No. 25863 -     Harold James Marsch, Tammy Marsch, Joshua Marsch and Dena Marsch v. American Electric Power Company, Columbus Southern Power Company and Ohio Power Company

Starcher, C. J., dissenting:

        Our law is well settled on how circuit courts are supposed to deal with muddled jury verdicts. When a jury verdict does not include elements of damages that were specifically proven to exist, and exist in substantial amounts, then the verdict is inadequate and must be set aside. Syllabus Point 2, Hall v. Groves, 151 W.Va. 449, 153 S.E.2d 165 (1967). When a jury verdict is so confusing that it shows the jury was misled, mistaken or confused about the case, the verdict must be set aside. Syllabus Point 3, Raines v. Faulkner, 131 W.Va. 10, 48 S.E.2d 393 (1947).

        The verdict in this case is a muddled mess. The jury awarded the plaintiff his economic damages on the basis of severe, obviously debilitating injuries. But the jury then ignored the pain and problems obviously caused by such debilitating injuries.

        The defendant-appellees in this case were plainly negligent -- a hole in the floor of their electric plant was left open and unguarded, and plaintiff-appellant Marsch fell through the hole. The defendant-appellees admitted liability. The unresolved issue was the causation and extent of the injuries, if any, sustained by Mr. Marsch in the fall.

        As a result of the workplace fall, Mr. Marsch claimed he sustained a minor injury, diagnosed as a right shoulder strain, and he was assigned to light duty in the tool shed at work. Six weeks later, while Mr. Marsch was working at home he felt a severe pain in his right shoulder. He was diagnosed with having a full tear of the right rotator cuff, and missed work for 6 months. A little over 13 months later, Mr. Marsch complained of a right knee problem. A medical expert for Mr. Marsch opined that both the torn rotator cuff and the knee problem were a result of the original workplace injury.

        The jury question in this case obviously boiled down to this: were the torn rotator cuff and the knee injury caused by the negligence of the defendant-appellees? If the jury answered “yes,” the plaintiff should have received his full damages, both economic and non-economic; if “no,” the plaintiff should have recovered either nothing, or only for damages for a minor right shoulder strain.

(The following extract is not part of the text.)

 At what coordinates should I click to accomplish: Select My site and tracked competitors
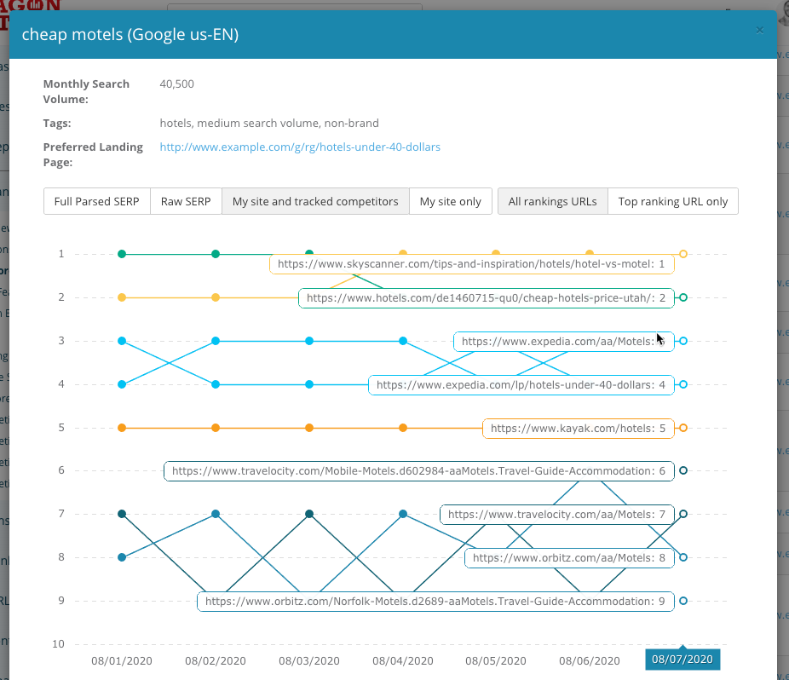315,202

        The jury's verdict was, instead, equivocal. The jury determined that “yes,” Mr. Marsch's torn rotator cuff and knee injury were the result of the defendant's negligence, and awarded Mr. Marsch his past and future lost wages, and past and future medical expenses. But the jury did not award the plaintiff damages for past and future pain and suffering, loss of enjoyment of life, or loss of an ability to perform household services, and did not award consortium damages to the plaintiff's family. The jury either concluded that the plaintiff didn't have these damages, or that these damages were not proximately caused by the defendant's negligence.

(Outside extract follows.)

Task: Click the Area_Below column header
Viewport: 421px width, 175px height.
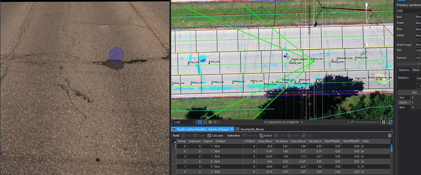Action: point(265,141)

        This verdict is totally in conflict with the evidence presented at trial, and more importantly, is inconsistent. How could the jury conclude that Mr. Marsch, whose job involved physical labor, was entitled to lost future wages because his injury precluded him from working, but simultaneously conclude that the injury does not preclude him from working around the house? How could the jury possibly conclude that the torn flesh of a rotator cuff, and knee replacement surgery to fix ripped ligaments, were so inconsequential as to not cause pain for the plaintiff? So inconsequential to not affect his relations with his wife and children? The majority's focus on the fact that the plaintiff “didn't feel too banged up” after his fall and returned to work on light duty the next day is meaningless in light of the fact that 6 weeks after the fall, the plaintiff sustained an excruciating complete tear to his rotator cuff and missed work for 6 months.

        The evidence in this case tells me that Mr. Marsch is a rough-and-tumble guy who gritted his teeth and went to work despite the pain. The evidence suggests that the plaintiff might have partially torn his rotator cuff in the fall through the floor. Most people would have taken a few days off work after suffering such a fall and injuring their shoulder and knee. Mr. Marsch classified the pain as feeling a bit “banged up,” toughed it out for a paycheck, and went back to work light duty in the tool shed. The mere fact that the plaintiff was so injured that he could only do “light duty” tells me he was suffering pain from the fall -- and therefore, the jury should have awarded the plaintiff some damages for pain and suffering.

        It frustrates me to see a person like Mr. Marsch do the right thing, to suffer through the pain with a smile and keep on working, and get penalized. The evidence all points to the fact that the plaintiff had an injury, he had pain, and that he and his family suffered as a result of the injury. When the jury's verdict awarded the plaintiff damages only for his economic losses, and totally ignored these “non-economic” losses, the jury's verdict was obviously the result of some confusion, mistake, misunderstanding or bizarre, illegal compromise.

        I believe the verdict in this case was inadequate and was the result of confusion or mistake. Under our well-established legal principles, the verdict should have been set aside. I therefore dissent and am authorized to state that Justice McGraw joins in this dissent.